Queering the Past(s). Under the lead of Nancy Rabinowitz, and with the support of The Classical Association, a team of teachers and scholars developed an interactive online resource, Queering the Past(s), addressing an important gap in school education on LGBTQ+ subjects, using information from antiquity to help students gain confidence in addressing modern critical (and contentious) issues.

Manual of Roman Everyday Writing. The LatinNow project, hosted by Oxford's CSAD (Centre for the Study of Ancient Documents), produced two bespoke online ebooks: Alex Mullen and Alan Bowman's Manual of Roman Everyday Writing, Vol. 1 Scripts and Texts, and Anna Willi's Manual of Roman Everyday Writing, Vol. 2 Writing Equipment.

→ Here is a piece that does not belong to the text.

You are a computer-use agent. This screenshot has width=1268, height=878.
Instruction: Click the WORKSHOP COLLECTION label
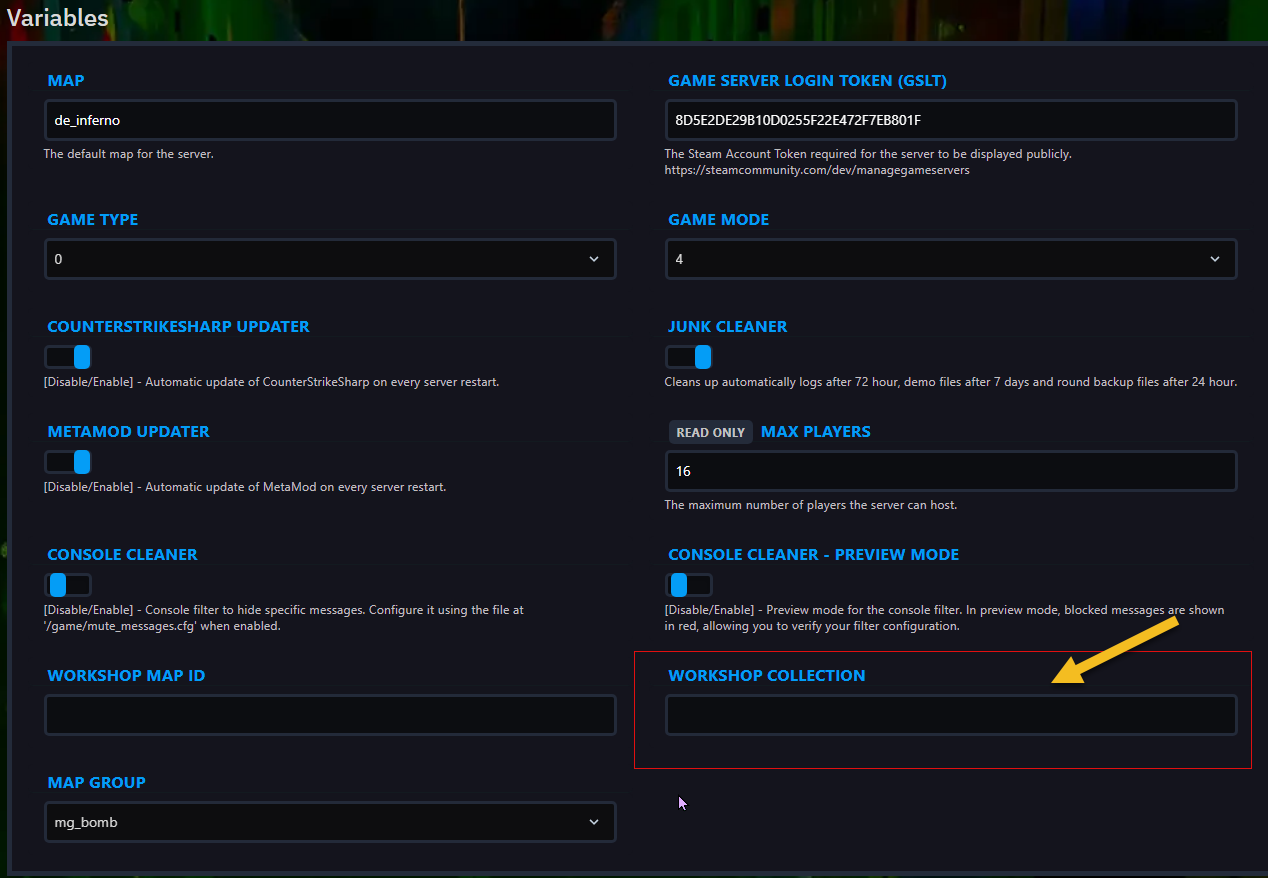tap(766, 676)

Sophocles' Antigone, University of Nebraska-Lincoln. In 2019, students from the University of Nebraska-Lincoln enrolled on a project to produce an ebook on the performance history of Sophocles' Antigone. The students, under the direction of Mike Lippman, attended a series of online tutorials by the APGRD team (on copyright issues, design considerations, and technical concerns) before taking up a week-long residence to research the APGRD collections. The aim was to provide the students with a range of professional extracurricular skills beyond the normal remit of their studies.